You’re far from home, renting a room and dealing with limited resources and unfamiliar ingredients.  It’s the middle of winter and the schedule is busy but you’ve got to eat and stay healthy.  You can’t eat out every day but don’t want to eat leftovers all week.  What’s a student to do?

Here’s the challenge!  Find a few recipes that are:

  • quick and fairly easy – prep shortcuts welcome
  • nutritious, including several food groups and some variety
  • inexpensive, with limited ingredients and waste
  • made with readily-available ingredients (anywhere in the world)
  • vegetarian or fish
  • made on the stove (no oven available)

I’ve been cooking for the multitudes since I was 15 and have a walk-in pantry and more than enough gear – so cooking for one on a hotplate is a distant memory.  Daughter and I are both doing some research, but I know that all of you are a great resource!  Please comment with your best tips.

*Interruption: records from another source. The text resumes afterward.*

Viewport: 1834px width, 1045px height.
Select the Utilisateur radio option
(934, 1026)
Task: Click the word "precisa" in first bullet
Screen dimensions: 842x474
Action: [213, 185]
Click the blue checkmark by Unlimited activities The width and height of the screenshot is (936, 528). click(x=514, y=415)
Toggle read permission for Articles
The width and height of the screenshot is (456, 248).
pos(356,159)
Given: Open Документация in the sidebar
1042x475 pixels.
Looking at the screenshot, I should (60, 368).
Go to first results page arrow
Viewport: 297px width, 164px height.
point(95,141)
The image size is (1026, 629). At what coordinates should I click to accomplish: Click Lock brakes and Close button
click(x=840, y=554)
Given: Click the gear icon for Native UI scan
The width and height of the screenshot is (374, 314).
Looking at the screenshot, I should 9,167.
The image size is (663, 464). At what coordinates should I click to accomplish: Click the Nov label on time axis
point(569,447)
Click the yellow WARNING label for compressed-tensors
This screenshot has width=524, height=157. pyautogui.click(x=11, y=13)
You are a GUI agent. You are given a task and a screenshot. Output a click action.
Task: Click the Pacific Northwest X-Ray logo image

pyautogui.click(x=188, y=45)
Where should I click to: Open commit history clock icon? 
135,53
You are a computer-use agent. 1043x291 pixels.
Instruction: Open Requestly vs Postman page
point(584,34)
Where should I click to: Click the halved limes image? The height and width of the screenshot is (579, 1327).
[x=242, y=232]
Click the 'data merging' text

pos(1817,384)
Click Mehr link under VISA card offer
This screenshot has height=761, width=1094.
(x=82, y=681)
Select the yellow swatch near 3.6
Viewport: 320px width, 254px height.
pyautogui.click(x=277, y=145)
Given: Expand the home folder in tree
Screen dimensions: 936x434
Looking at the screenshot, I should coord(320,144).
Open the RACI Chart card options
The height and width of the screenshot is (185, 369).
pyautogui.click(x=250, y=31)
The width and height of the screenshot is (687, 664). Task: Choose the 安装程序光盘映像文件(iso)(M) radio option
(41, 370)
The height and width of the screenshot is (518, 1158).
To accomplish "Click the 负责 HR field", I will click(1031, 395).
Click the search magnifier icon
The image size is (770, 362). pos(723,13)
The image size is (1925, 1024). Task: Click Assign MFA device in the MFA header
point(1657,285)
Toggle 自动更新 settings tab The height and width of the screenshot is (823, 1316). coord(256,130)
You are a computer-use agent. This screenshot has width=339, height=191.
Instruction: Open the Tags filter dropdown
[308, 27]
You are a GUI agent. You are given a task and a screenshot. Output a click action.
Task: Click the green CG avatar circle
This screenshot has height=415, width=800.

Around the World #7: Moroccan-Inspired Vegetable Stew & Couscous

Moroccan Market

Creative Commons: Adam Greig

I dream of someday exploring the markets or souks of Marrakesh.  I see a clash of colors, with slippers of every hue piled high, stacks of pottery, piles of beads and textiles draped across the ceilings.  The sounds of music playing, vendors shouting and people talking are overwhelming and spicy scents fill the air…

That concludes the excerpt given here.